This last step is important for two reasons: first, you must avoid gaps in coverage. Gaps leave you vulnerable to losing your license and leave you 100% liable for any accidents during the gaps. But even if nothing bad happens, insurance companies may raise rates if they see coverage gaps in your history.

Second, if you are canceling in the middle of your policy, you are entitled to a refund of your premium. The earlier you can cancel, the more of a refund you will receive.

Bear in mind that your insurance company may require you send a letter in order to cancel your policy. Set a reminder to follow up with your old insurance company to ensure you have canceled properly and have received your refund if you’re expecting one.

Step 4: Wrapping up

If you have a lease or loan, make sure you contact the holder of your title. Because most loan providers require that you carry insurance, it is best to keep them up to date with your new insurer. This avoids the risk of repossession or other penalties.

Bear in mind that insurers can drop your coverage within the first 60 days of your new policy. You may want to set notification alerts for any emails from your new company.

[Rows of pointing data]
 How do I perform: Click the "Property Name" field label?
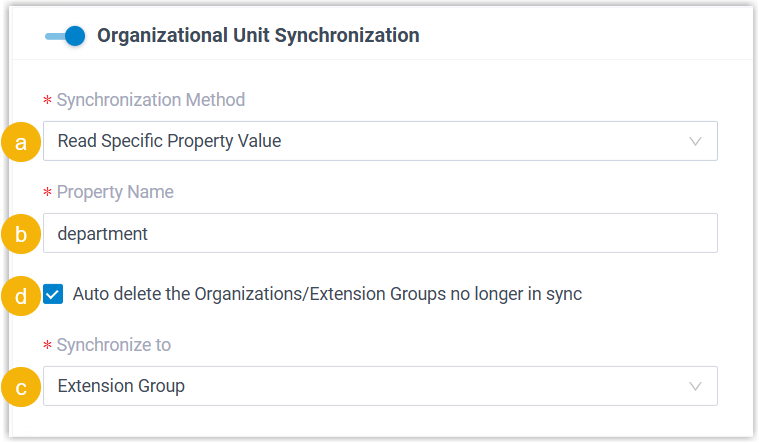click(x=115, y=192)
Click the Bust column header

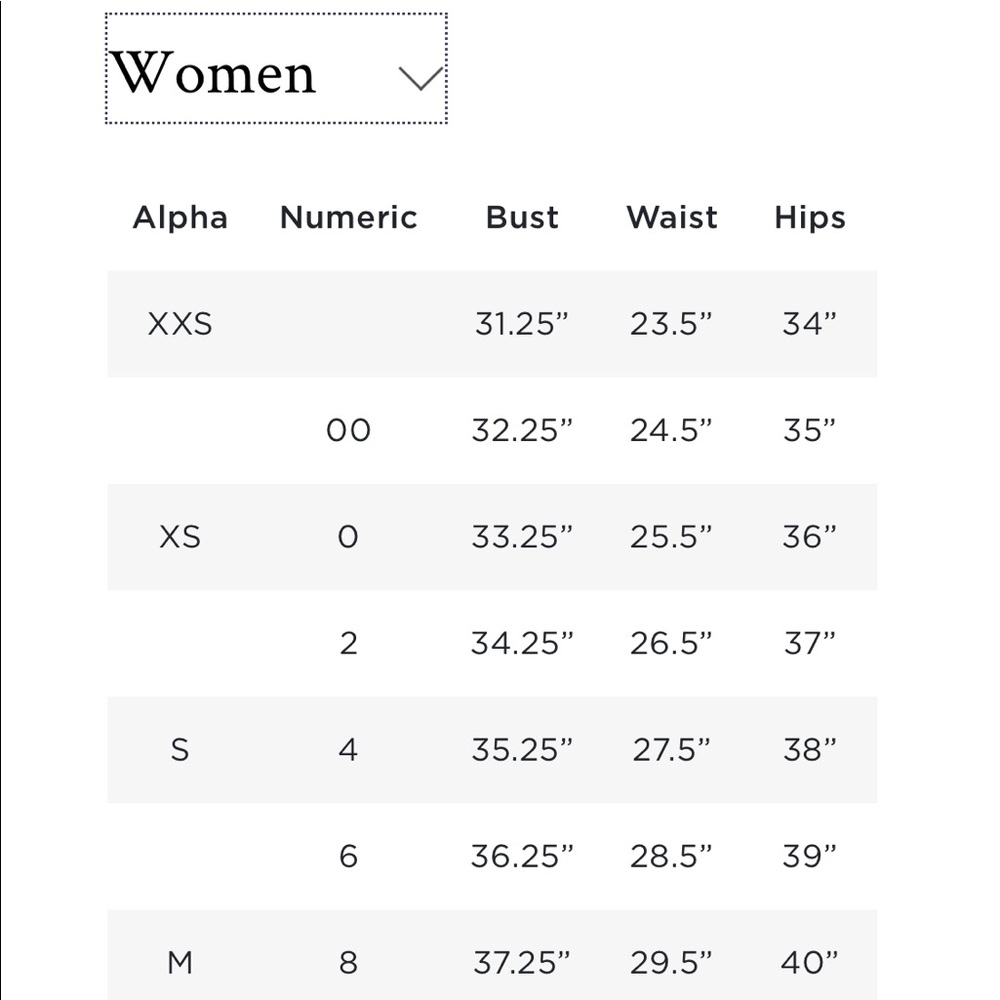point(522,217)
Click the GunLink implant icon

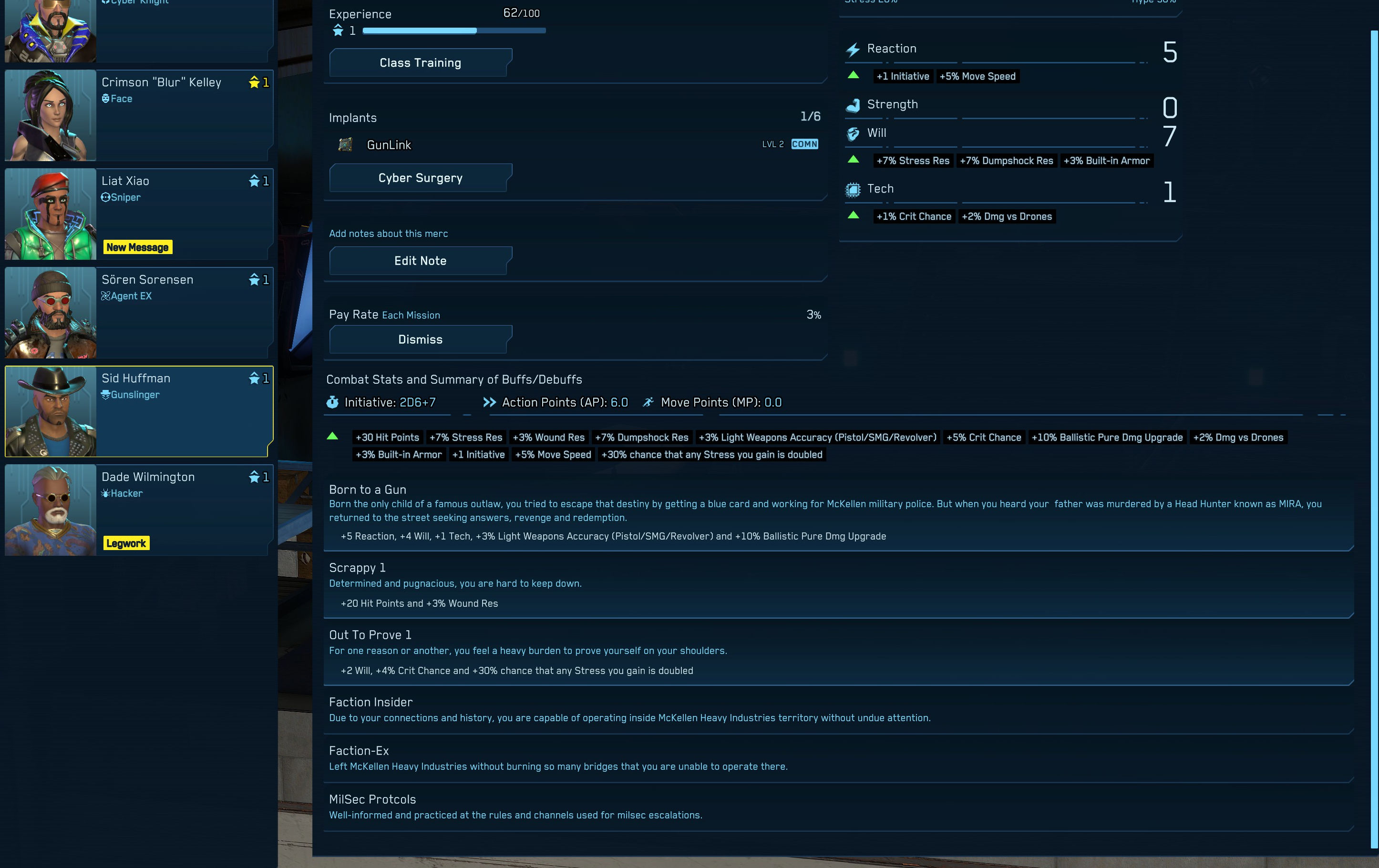[x=345, y=145]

◆ Written request 1 ◆
From the insurance passage, extract the part that opens with the words containing "Second, if you" and closes with "you will receive.".
◆ Written request 2 ◆
Decide whether each statement agrees with the insurance passage, answering yes or no and quoting the words of the passage that settle it. (a) Canceling earlier in the middle of a policy brings a larger refund of the premium. (b) Insurers can drop your coverage within the first 30 days of a new policy. (c) Most loan providers require that you carry insurance.

◆ Result 1 ◆
Second, if you are canceling in the middle of your policy, you are entitled to a refund of your premium. The earlier you can cancel, the more of a refund you will receive.

◆ Result 2 ◆
(a) Yes: "The earlier you can cancel, the more of a refund you will receive."
(b) No: "insurers can drop your coverage within the first 60 days of your new policy."
(c) Yes: "most loan providers require that you carry insurance"